Council considers censuring Mike Regis

POULSBO — The word was uttered just moments after city council voted unanimously to refuse the final offer from the Poulsbo Police Department bargaining unit, sending over a year of contract negotiations into arbitration.

“Censure” was first discussed earlier this year after councilman Mike Regis violated city protocol by discussing executive session material pertaining to the proposed contract with a law enforcement official. In response, council not only added a new “code of conduct” to dissuade such activity but also devoted three separate meetings to Regis’ possible censure.

Nothing worked, and in the end council delayed public discussions on Regis' conduct.

A tactic that backfired, according to Ed Stern.

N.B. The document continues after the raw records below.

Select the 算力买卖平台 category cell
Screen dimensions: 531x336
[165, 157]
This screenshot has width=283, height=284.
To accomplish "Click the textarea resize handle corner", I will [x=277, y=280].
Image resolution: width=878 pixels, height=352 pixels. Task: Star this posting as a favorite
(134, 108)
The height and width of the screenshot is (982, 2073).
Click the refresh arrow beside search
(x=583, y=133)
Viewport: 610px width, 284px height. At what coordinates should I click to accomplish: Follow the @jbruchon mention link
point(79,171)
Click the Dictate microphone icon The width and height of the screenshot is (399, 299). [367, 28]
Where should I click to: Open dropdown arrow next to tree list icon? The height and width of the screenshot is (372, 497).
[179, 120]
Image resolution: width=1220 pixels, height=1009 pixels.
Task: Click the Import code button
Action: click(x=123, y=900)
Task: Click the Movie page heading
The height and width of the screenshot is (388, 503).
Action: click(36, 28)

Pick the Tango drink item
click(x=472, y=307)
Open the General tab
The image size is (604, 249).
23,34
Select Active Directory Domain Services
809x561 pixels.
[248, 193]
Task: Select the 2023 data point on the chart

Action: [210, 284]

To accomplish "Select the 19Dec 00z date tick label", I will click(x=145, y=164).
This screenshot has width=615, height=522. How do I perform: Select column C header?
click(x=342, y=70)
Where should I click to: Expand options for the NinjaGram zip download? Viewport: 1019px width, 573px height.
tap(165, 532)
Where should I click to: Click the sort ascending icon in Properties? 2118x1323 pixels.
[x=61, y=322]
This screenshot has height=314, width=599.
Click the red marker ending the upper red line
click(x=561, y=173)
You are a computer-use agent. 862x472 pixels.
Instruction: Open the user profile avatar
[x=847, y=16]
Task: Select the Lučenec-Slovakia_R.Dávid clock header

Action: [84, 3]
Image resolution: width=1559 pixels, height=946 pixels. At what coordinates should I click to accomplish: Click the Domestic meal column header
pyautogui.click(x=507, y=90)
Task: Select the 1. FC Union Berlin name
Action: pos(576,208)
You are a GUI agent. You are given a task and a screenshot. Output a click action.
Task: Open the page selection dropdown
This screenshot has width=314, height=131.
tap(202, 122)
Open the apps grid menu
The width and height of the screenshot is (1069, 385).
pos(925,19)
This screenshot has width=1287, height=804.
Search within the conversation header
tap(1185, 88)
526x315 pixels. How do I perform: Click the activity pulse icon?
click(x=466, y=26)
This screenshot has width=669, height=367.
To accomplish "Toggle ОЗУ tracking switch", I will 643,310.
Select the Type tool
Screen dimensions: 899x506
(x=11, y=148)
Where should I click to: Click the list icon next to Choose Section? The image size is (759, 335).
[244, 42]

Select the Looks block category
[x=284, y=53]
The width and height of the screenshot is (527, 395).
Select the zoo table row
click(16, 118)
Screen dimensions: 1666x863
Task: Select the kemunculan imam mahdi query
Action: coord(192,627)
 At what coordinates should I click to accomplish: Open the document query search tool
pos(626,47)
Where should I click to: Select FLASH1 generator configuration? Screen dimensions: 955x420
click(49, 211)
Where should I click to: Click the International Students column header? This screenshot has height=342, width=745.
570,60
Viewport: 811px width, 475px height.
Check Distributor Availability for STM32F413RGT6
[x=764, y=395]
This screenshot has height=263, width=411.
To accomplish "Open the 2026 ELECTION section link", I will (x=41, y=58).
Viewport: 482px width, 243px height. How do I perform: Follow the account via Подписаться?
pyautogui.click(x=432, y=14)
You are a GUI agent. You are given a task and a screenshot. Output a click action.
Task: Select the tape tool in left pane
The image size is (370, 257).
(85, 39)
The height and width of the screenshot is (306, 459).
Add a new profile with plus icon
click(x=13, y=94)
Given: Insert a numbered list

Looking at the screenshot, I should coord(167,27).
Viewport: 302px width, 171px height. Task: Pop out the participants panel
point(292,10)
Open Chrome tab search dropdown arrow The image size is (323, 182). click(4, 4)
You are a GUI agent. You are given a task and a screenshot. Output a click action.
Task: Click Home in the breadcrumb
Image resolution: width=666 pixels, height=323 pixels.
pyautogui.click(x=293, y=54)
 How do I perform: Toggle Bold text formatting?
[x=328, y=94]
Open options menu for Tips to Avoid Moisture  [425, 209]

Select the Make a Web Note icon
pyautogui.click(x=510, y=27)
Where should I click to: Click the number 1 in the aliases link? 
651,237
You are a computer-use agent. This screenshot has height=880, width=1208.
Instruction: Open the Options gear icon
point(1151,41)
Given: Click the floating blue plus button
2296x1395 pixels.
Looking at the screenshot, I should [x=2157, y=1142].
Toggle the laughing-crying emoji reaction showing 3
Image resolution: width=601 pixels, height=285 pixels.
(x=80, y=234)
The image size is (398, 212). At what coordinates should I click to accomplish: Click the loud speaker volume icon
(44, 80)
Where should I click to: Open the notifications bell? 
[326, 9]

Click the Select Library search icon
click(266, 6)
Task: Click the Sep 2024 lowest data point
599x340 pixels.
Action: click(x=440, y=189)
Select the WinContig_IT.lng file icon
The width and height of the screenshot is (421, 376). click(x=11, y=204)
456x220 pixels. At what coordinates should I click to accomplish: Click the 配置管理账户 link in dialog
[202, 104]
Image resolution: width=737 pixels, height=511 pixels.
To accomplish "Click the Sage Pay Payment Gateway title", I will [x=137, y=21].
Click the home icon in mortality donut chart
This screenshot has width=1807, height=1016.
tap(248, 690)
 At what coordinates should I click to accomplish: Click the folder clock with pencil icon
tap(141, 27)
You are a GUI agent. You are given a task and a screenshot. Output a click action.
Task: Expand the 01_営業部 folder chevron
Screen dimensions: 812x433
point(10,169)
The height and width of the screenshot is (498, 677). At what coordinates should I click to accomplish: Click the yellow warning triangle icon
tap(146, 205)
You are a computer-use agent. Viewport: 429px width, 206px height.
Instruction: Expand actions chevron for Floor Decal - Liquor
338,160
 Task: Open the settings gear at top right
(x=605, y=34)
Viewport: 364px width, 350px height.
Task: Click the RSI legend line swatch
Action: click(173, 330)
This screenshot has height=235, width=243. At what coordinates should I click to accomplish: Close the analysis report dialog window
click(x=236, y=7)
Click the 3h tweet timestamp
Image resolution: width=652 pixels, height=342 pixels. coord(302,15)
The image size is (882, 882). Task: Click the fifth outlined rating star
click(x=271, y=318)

“Not taking action seems to have emboldened the behavior,” Stern said.

The motion to censure was further postponed during the recent election while Regis challenged Mayor Donna Jean Bruce for her position. Throughout the process, no candidates mentioned the problems the city was having behind closed doors. Although ballots were still being tallied at the time and Bruce had a commanding lead, Stern made it very clear that censuring Regis was not related to the recent election.

Although the motion was made and seconded to censure Regis for violating the city’s executive session policies, it failed on a 2-5 vote.

“We have to take our positions at the city seriously,” said councilman Jim Henry, chastising his long-time friend before voting to censure. “It wasn’t that Mike didn’t know it (was wrong), it’s that he should have known.”

Councilman Stern was the only member to agree with the dissenting position.

“This is not frivolous. It’s not personal,” he said, noting that the July motion, which allowed city council to censure itself, was passed unanimously. But even though Regis was among the approving members, his improper discussions with the police continued.

Despite this attitude, his fellow elected officials were lenient in their remarks Wednesday night.

“I think our goal has always been appropriate behavior — not to punish or embarrass,” councilman Dale Rudolph said, noting that an apology or show of understanding would suffice to resolve the matter.

“This is a really tough decision. I hope Mike learned something from this,” councilman Jeff McGinty remarked after seconding Stern’s motion. McGinty was the first to vote “nay.”

“I feel that there is a difficulty adhering to what other council members are saying,” Connie Lord said, noting that during the three executive sessions on the possible censure she had witnessed a lot of misunderstanding. “My concern is that listening and talking are like two different languages.”

Rudolph agreed somewhat with Lord, giving the motion it’s third “nay” vote but adding, “Mike talked about things he basically should have stayed hands off on.”

Councilwoman Jackie Aitchison also voted “nay.”

She too, however, explained her feelings on the censure.

“The bottom line is money and when we speak out of line after executive sessions, it costs the taxpayers money,” Aitchison pointed out.

Not surprisingly, Regis also voted against the censure, stating that he accepted the lesson. He called his actions inadvertent and said his statements were made “without willful intent.”

“I regret that an informal conversation with a member of the Poulsbo Police Department (led to this),” Regis said humbly.

While Mayor Bruce said she couldn’t comment on whether Regis’ actions were detrimental in terms of the negotiations, she did note that he had basically ignored the council’s suggestions to honor the rules of executive sessions.